So far I have touched on various staple items that we all have on our grocery list. After all, when we go to the grocery store, we’re not just buying food for our kids. And if we weren’t previously eating properly, now’s a great time to make some changes for the whole family!

Today let’s turn our focus specifically to the importance of Iron for our kids. Why is it important? How much do they need? What are the best sources of iron, and how can we ensure that they’re getting enough?

Iron plays a very important role in a child’s physical and mental development. Babies, young children, and even teenagers are more likely to develop an iron deficiency since their increased needs are not necessarily met by their diets.

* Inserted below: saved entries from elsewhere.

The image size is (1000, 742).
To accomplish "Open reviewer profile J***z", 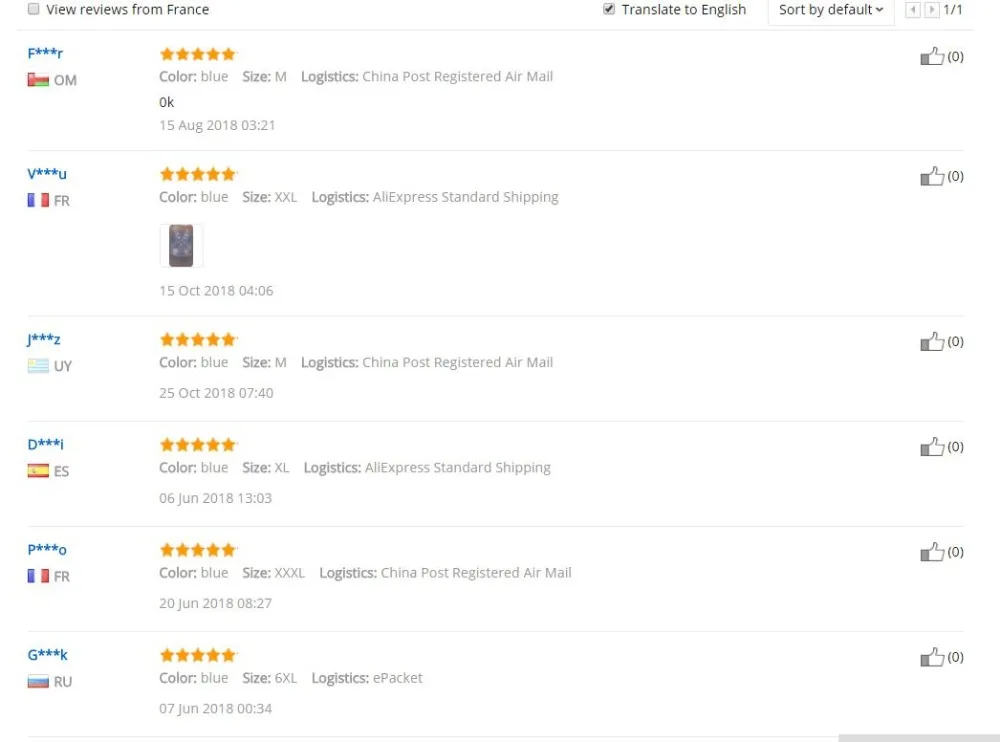I will (44, 339).
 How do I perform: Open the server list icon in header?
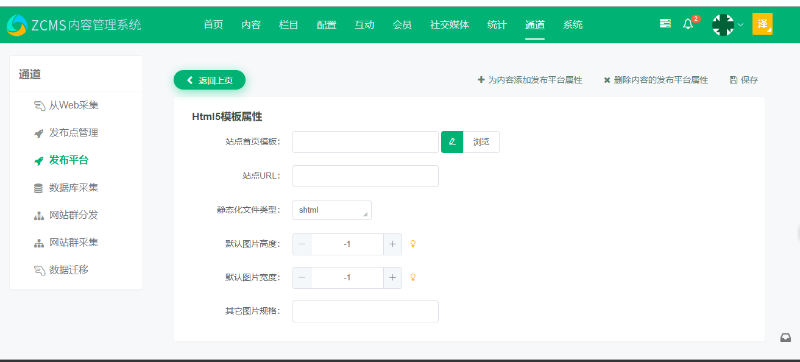(665, 23)
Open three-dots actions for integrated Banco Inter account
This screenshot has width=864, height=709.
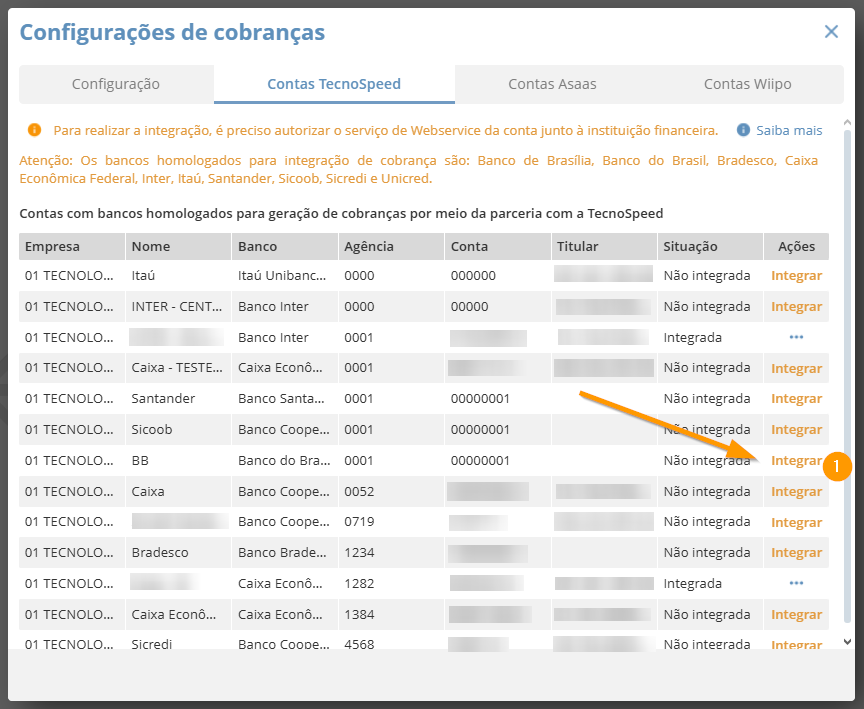tap(796, 337)
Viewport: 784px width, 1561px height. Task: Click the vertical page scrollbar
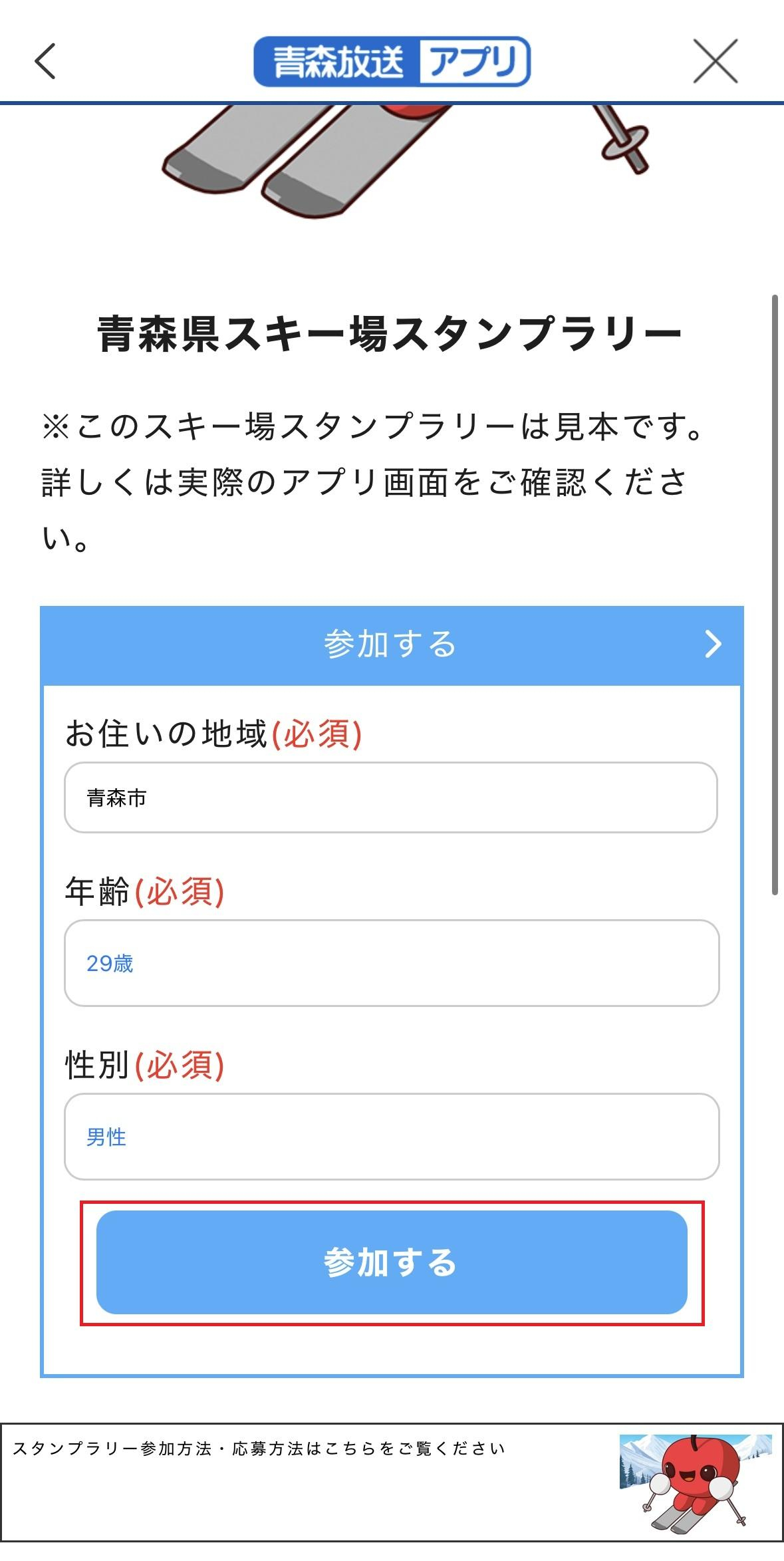click(x=774, y=595)

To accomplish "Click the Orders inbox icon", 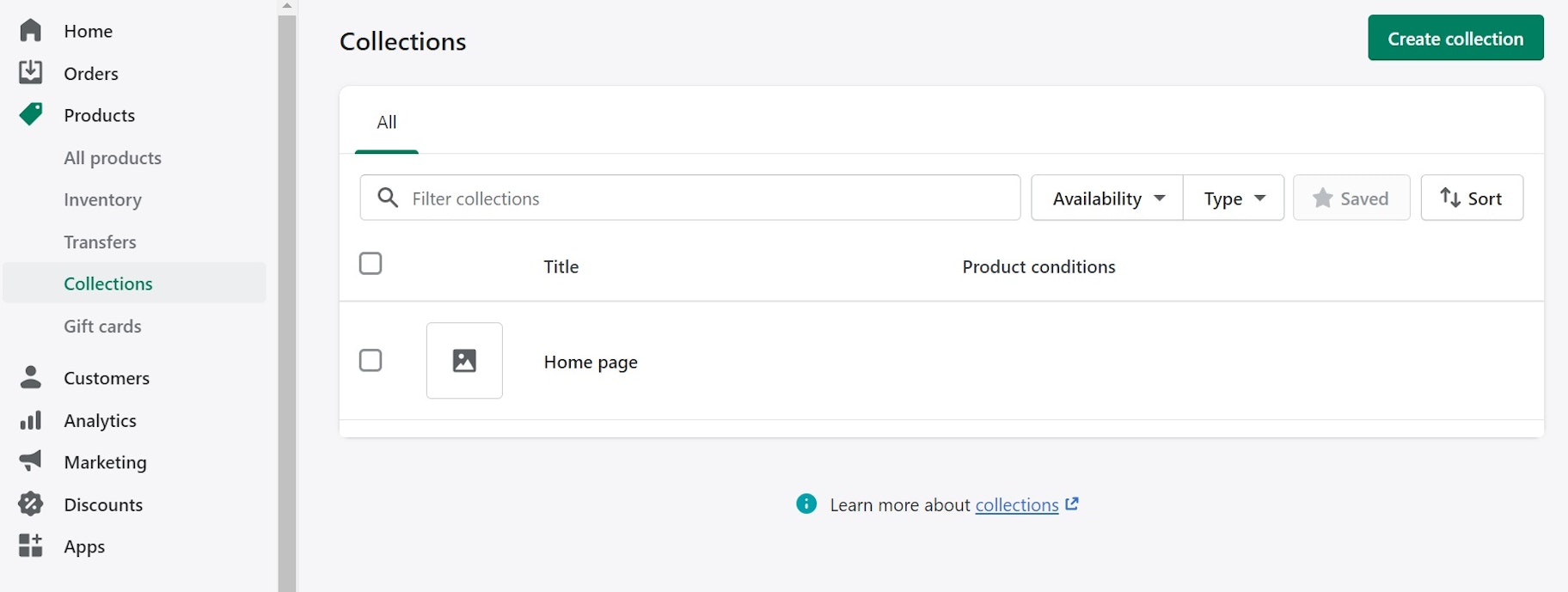I will (x=30, y=73).
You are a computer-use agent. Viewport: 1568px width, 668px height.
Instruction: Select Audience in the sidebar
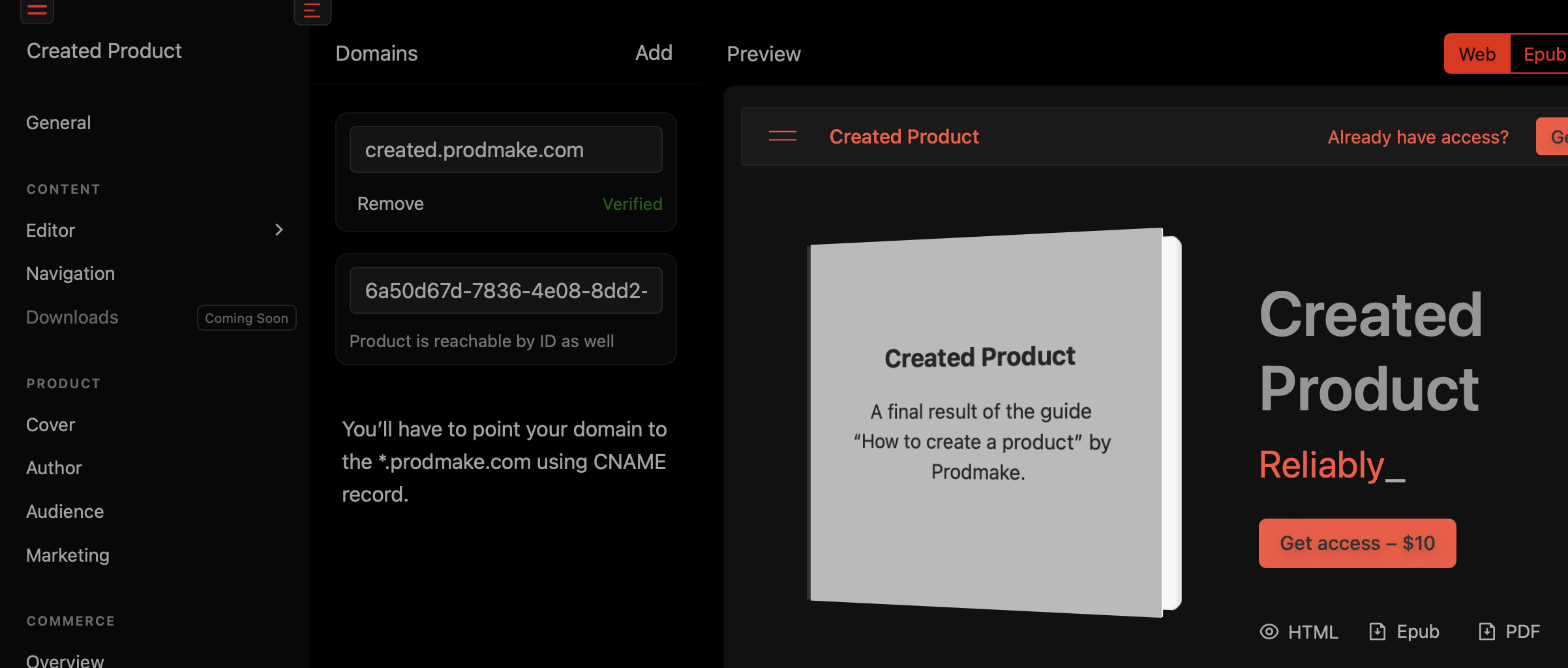[65, 511]
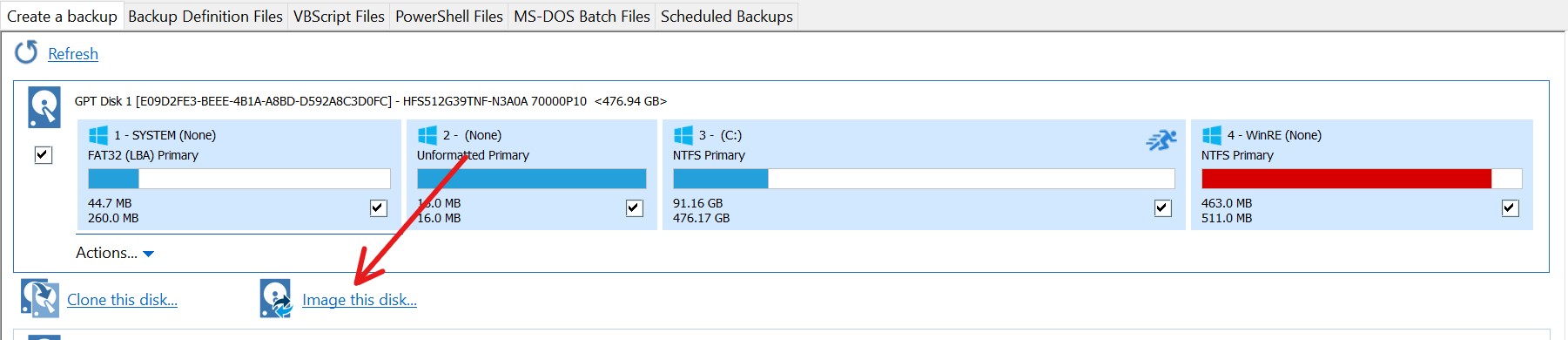Click the Windows logo on WinRE partition
This screenshot has width=1568, height=340.
1212,135
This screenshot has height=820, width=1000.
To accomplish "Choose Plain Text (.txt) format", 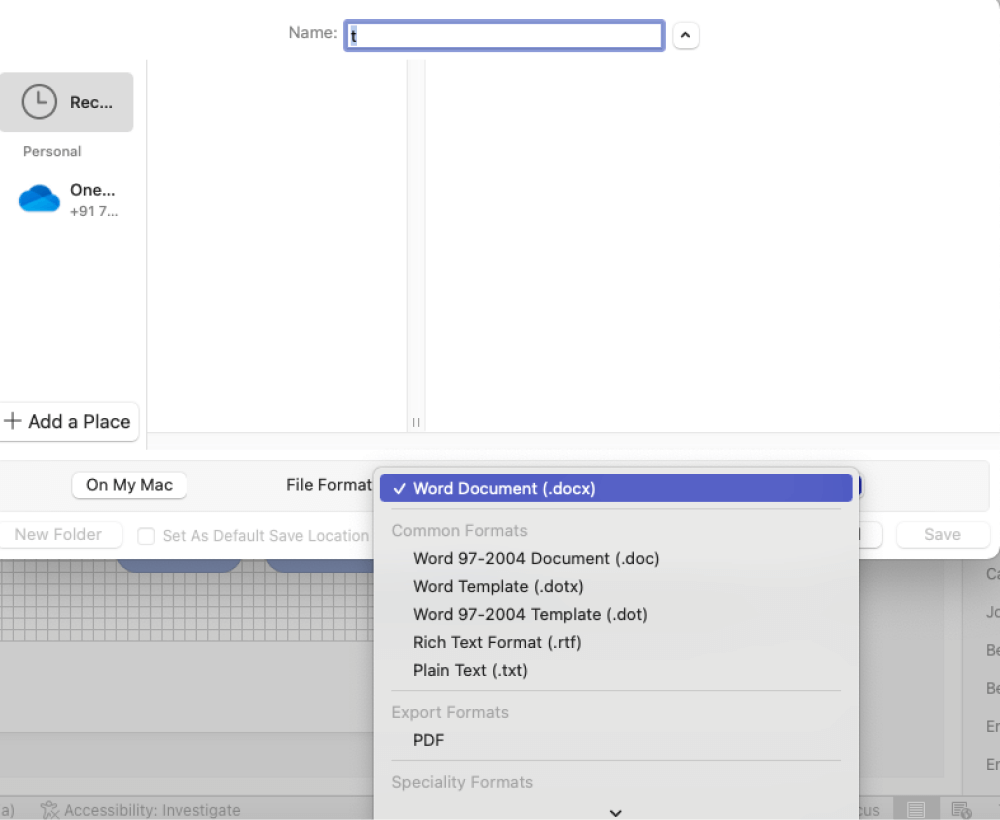I will [x=470, y=671].
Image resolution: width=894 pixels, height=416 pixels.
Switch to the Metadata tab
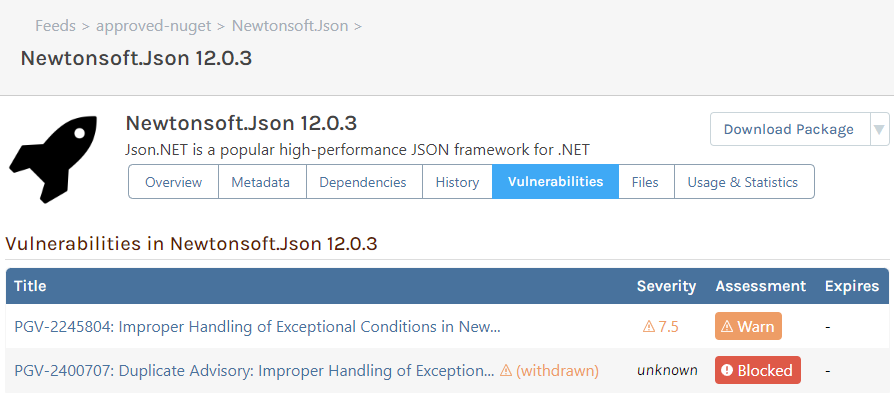pyautogui.click(x=260, y=182)
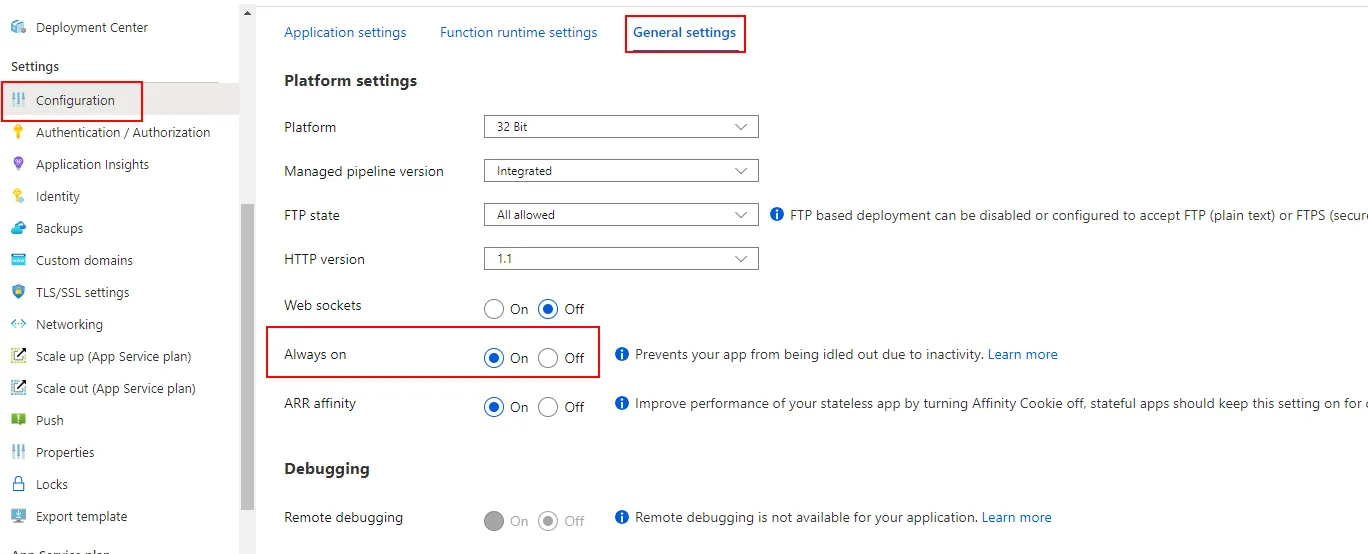The image size is (1368, 554).
Task: Click the Deployment Center cube icon
Action: pyautogui.click(x=18, y=27)
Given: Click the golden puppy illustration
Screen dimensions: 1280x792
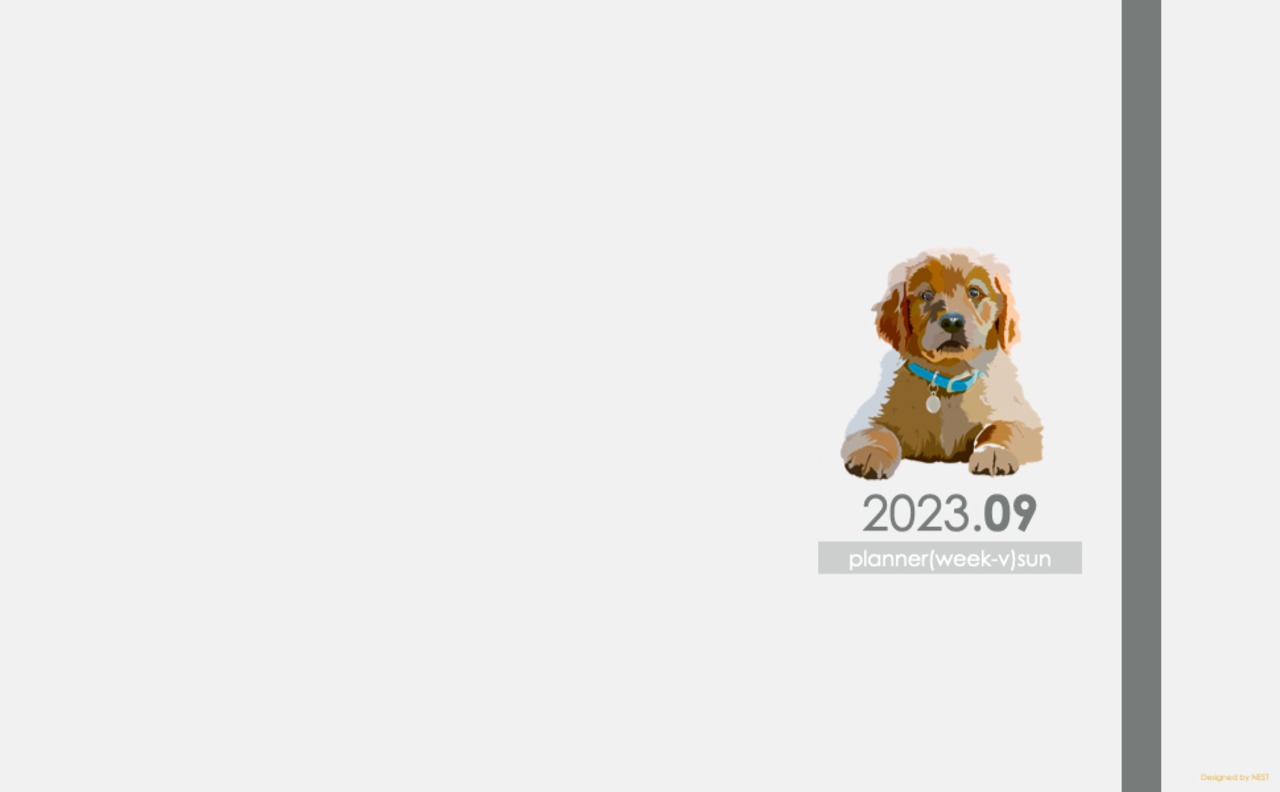Looking at the screenshot, I should coord(942,364).
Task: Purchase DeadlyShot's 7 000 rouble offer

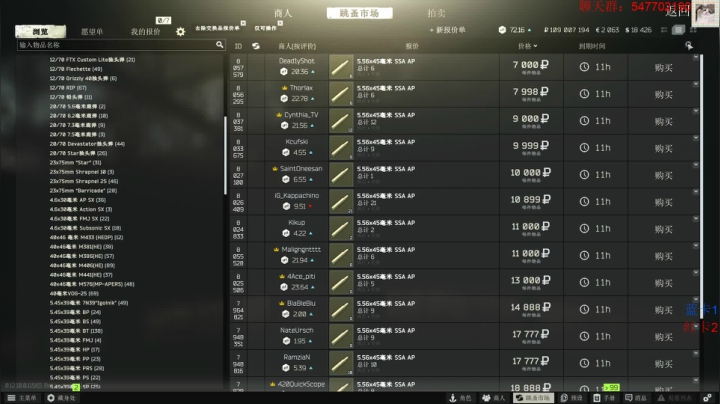Action: pos(664,67)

The following is the RDA (Recommended Daily Allowance) for Iron:

  • Infants 0-6 months 0.27 micrograms/day

  • Infants 7-12 months 11 micrograms/day

  • Children 1-3 years 7 micrograms/day

  • Children 4-8 years 10 micrograms/day

A simple rule of thumb is to make sure your child is eating a minimum of two iron rich foods per day.

It is important to be aware of the fact that there are two types of iron; heme & non heme iron. Heme iron is more absorbable (with an absorption rate of approx 15-30%) and is derived from animal sources. Non Heme iron is less absorbable (with an absorption rate of approx 5%) and can be found in fruit, vegetables, and grains.

The following are examples of foods rich in Heme Iron:

  • Meats: beef, pork, lamb… (especially liver and other organ meats)

  • Poultry: chicken, duck, and turkey… (especially liver and dark meat)

  • Fish: shellfish, sardines, tuna, canned salmon, anchovies…

The following are examples of foods rich in Non Heme Iron:

  • Beans: lima beans, pinto beans, kidney beans, lentils, chic peas…

  • Iron-enriched foods: white bread, pasta, rice, cereals…

  • Vegetables: broccoli, spinach, winter squash, sweet potatoes, mushrooms…

  • Egg yolks

  • Dried fruit

  • Prune juice

  • Tofu

  • Grains: cream of wheat, wheat germ, cornmeal, millet, brown rice, bran…

  • Blackstrap molasses

  • Brewer’s yeast

Absorption of non heme iron can be enhanced by consuming foods high in Vitamin C such as:

  • Citrus fruit

  • Berries

  • Green vegetables, tomatoes

  • Peaches, apples, bananas, canteloupe, kiwi, mangoes, papayas

On the other hand, calcium decreases the absorption of iron so it’s important to ensure that toddlers drink no more than 24 oz of milk per day. Furthermore, try to avoid giving your child milk at the same time as an iron enriched meal.